Zululand Spitting Spider
- Conservation status: Least Concern (SANBI Red List)

Scientific classification
- Kingdom: Animalia
- Phylum: Arthropoda
- Subphylum: Chelicerata
- Class: Arachnida
- Order: Araneae
- Infraorder: Araneomorphae
- Family: Scytodidae
- Genus: Scytodes
- Species: S. rubra
- Binomial name: Scytodes rubra Lawrence, 1937

= Scytodes rubra =

- Authority: Lawrence, 1937
- Conservation status: LC

Species of spider

Scytodes rubra is a species of spider in the family Scytodidae.
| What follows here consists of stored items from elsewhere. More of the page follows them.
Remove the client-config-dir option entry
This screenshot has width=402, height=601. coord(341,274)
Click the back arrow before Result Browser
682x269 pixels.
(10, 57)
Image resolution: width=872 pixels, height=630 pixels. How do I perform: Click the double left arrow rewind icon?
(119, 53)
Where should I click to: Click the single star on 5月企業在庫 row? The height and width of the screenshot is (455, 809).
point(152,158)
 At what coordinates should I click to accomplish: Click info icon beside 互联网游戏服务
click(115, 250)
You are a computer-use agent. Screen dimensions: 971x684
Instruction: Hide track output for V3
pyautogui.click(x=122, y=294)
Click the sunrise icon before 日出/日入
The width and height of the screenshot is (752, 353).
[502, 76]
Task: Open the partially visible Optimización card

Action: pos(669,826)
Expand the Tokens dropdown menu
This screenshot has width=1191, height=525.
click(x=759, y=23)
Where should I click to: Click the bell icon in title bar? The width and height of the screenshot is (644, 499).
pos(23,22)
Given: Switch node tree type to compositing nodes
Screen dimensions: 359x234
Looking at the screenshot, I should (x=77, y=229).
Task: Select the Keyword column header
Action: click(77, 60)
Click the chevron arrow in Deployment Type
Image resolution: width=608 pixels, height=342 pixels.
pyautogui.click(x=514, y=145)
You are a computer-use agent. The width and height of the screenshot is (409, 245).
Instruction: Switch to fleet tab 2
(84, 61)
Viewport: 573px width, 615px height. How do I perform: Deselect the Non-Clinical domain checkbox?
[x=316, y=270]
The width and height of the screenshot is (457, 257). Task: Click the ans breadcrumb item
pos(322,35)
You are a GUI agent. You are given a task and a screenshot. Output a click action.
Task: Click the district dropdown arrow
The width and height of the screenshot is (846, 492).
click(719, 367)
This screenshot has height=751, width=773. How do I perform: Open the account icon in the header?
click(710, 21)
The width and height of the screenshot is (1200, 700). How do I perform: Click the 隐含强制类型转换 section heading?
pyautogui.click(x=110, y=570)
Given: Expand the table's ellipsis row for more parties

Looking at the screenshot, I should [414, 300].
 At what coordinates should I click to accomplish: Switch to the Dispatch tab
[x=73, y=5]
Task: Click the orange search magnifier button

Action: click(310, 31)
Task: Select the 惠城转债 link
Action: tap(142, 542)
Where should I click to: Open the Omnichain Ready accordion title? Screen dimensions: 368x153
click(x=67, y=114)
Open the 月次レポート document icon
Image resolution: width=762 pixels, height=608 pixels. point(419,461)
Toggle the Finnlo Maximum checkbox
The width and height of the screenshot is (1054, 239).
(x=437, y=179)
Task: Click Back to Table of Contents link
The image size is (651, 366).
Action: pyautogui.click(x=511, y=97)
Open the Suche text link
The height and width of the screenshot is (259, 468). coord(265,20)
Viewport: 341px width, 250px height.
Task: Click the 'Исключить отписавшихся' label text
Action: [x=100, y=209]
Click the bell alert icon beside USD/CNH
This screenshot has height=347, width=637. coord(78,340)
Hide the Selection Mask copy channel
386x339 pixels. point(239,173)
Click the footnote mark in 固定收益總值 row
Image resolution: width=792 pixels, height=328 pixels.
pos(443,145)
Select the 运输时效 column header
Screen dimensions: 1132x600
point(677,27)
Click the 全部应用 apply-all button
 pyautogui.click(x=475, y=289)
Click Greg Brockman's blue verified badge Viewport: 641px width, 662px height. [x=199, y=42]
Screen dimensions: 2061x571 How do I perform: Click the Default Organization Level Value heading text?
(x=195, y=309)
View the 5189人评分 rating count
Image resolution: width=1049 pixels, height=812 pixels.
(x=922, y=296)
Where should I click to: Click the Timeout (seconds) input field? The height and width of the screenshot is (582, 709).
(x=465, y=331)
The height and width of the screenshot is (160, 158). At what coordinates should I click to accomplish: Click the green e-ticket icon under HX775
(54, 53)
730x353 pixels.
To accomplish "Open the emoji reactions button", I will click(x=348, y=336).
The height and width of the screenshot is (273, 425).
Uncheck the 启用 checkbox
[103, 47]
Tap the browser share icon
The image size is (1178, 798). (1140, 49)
It is endemic to South Africa and is commonly known as the Zululand spitting spider.

==Distribution==
Scytodes rubra is found in two South African provinces, Eastern Cape and KwaZulu-Natal.

==Habitat and ecology==
The species inhabits the Forest and Savanna biomes at altitudes ranging from 47 to 1102 m above sea level. It is a wandering spider commonly collected from under stones and dark places on the soil surface.

==Description==

Female Scytodes rubra has a distinctive coloration with the carapace, legs, sternum, coxae and mouthparts being reddish-brown. The carapace displays pattern markings with the lighter parts orange and the darker parts reddish-brown. The chelicerae are dark.

==Conservation==
Scytodes rubra is listed as Least Concern by the South African National Biodiversity Institute due to its wide geographical range. The species is protected in Ndumo Game Reserve, Ophathe Game Reserve, and Addo Elephant National Park.

==Taxonomy==
The species has not been revised and is known from both sexes. It has been illustrated.